>>>

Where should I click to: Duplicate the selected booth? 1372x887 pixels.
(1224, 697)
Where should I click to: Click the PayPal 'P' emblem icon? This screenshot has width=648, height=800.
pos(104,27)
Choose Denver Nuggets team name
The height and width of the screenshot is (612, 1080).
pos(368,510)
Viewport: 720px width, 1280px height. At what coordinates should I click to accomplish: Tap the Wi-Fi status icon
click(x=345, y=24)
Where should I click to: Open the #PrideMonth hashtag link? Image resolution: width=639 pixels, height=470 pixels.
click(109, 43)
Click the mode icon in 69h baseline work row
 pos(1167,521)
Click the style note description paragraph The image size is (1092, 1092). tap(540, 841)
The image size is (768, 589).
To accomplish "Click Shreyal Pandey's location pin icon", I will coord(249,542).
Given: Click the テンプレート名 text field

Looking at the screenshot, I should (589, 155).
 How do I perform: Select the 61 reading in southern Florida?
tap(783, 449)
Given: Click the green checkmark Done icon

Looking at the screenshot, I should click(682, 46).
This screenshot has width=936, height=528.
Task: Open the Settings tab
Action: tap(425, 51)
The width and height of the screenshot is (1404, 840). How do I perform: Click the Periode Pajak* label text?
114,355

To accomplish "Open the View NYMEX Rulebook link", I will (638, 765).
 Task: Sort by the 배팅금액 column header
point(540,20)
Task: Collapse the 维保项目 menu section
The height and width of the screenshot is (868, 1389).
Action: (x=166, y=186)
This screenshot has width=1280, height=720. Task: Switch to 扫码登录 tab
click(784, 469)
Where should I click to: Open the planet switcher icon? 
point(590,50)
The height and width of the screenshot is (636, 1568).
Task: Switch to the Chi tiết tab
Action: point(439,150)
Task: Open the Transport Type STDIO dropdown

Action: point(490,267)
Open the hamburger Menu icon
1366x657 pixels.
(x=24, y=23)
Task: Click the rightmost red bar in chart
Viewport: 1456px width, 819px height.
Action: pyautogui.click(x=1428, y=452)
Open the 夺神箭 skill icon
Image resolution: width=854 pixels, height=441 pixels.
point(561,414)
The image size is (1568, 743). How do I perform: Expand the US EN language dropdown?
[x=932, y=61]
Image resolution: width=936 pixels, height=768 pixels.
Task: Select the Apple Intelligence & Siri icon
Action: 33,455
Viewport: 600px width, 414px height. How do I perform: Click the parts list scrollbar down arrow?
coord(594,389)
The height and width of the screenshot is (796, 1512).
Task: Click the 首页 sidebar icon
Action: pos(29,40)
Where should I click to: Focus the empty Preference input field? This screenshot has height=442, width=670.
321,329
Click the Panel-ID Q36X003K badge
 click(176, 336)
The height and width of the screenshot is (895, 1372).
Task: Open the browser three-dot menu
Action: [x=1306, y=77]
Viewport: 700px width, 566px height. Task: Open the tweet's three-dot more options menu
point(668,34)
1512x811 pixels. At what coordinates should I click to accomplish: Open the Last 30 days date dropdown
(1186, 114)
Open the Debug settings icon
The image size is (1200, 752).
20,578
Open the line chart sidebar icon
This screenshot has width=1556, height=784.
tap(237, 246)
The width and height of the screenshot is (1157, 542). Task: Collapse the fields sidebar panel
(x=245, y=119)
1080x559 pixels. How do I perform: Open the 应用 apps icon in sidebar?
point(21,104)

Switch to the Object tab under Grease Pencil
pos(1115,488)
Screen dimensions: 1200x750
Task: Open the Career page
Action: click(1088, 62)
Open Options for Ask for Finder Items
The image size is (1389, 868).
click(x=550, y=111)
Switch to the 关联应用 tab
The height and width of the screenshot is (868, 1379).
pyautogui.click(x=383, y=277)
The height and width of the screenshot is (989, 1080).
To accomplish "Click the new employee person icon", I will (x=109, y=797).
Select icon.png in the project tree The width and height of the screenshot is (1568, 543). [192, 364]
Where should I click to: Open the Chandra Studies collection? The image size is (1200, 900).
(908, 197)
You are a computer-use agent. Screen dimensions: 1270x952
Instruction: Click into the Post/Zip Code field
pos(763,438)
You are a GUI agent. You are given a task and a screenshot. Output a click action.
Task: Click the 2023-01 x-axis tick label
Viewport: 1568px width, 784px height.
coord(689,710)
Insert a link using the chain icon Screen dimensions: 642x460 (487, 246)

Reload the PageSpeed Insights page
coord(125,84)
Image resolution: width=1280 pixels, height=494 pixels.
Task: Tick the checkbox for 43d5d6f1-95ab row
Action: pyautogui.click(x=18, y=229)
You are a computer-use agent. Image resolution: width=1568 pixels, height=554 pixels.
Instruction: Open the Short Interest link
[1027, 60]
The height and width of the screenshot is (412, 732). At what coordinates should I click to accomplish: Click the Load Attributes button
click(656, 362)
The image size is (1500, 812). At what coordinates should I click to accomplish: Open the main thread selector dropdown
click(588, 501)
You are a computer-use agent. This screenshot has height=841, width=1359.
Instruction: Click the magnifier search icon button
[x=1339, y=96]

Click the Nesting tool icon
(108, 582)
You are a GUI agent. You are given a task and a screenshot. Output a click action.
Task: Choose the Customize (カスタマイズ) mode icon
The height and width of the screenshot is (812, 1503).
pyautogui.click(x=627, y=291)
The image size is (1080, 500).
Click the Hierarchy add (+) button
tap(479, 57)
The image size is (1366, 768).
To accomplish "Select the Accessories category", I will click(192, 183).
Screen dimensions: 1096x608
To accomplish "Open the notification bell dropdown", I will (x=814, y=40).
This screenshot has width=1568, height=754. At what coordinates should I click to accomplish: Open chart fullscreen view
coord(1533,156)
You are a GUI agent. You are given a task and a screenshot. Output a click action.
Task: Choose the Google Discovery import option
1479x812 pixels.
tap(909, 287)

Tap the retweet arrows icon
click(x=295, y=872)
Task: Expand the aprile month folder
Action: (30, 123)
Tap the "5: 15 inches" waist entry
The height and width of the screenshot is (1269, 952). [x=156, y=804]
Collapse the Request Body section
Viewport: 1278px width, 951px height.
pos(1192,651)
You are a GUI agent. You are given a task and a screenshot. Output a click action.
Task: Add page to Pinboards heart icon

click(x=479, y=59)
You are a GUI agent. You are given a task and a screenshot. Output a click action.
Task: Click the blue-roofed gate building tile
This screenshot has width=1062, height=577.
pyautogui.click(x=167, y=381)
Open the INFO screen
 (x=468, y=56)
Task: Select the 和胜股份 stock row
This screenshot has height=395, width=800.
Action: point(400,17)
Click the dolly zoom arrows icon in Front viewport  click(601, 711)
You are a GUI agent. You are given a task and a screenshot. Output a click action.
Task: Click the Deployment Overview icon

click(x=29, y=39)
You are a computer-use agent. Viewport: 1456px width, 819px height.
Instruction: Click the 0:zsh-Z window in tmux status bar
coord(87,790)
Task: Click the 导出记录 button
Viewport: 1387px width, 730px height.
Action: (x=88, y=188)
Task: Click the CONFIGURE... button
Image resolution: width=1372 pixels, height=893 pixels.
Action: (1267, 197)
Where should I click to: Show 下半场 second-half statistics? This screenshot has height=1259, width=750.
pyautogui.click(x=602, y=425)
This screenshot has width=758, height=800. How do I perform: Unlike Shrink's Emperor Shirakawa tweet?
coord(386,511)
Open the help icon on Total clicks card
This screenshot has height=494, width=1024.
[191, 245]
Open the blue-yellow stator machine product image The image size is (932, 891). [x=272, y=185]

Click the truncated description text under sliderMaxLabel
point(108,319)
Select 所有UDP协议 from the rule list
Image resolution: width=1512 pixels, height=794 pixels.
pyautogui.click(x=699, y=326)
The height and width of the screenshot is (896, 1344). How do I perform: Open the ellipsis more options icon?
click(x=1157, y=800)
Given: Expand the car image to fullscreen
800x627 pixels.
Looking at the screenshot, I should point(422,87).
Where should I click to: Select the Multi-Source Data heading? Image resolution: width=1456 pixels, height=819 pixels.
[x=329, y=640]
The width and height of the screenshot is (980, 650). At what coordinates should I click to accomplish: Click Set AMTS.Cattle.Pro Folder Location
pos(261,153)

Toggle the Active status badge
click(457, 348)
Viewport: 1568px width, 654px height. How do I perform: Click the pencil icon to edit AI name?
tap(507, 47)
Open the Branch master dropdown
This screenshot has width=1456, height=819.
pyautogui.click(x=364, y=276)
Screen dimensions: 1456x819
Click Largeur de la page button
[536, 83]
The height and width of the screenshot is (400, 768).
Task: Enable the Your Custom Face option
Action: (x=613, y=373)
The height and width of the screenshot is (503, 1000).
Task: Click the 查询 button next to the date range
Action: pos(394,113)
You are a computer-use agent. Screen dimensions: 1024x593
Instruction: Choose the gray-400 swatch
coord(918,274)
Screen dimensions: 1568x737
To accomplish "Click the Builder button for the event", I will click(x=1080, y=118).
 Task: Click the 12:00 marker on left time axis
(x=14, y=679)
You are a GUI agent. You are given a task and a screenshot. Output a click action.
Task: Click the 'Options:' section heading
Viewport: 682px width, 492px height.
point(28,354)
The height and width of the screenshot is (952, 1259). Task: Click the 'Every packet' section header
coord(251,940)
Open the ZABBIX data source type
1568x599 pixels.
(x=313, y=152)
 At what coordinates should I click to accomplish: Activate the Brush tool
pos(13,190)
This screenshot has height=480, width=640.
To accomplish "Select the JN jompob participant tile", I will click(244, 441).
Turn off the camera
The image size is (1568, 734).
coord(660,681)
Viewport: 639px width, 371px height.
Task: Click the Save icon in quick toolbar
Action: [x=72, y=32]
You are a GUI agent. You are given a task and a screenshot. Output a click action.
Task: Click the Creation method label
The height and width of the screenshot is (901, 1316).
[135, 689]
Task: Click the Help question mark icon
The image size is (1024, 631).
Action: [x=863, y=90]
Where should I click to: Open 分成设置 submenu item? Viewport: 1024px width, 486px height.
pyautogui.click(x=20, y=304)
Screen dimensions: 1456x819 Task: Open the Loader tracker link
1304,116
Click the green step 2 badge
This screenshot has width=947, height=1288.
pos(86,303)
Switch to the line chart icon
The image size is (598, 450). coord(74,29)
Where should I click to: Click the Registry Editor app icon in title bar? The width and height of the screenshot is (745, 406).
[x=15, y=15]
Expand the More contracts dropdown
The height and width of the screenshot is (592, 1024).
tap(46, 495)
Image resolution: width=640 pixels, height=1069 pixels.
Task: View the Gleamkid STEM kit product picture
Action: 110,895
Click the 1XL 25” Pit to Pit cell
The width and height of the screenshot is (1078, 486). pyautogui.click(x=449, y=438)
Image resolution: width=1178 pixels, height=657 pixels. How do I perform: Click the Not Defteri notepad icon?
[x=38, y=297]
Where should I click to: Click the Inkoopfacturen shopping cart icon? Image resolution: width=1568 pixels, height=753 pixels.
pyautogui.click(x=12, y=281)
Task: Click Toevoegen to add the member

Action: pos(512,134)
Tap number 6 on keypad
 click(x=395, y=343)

<<<

Problem to solve –
List every line of the data above that contains the word "link", copying each such line in full.

Finished exercise –
Where should I click to: Open the #PrideMonth hashtag link? Image resolution: width=639 pixels, height=470 pixels.
To accomplish "Open the View NYMEX Rulebook link", I will (638, 765).
Insert a link using the chain icon Screen dimensions: 642x460 (487, 246)
Instruction: Open the Short Interest link
Screen dimensions: 1456x819 Task: Open the Loader tracker link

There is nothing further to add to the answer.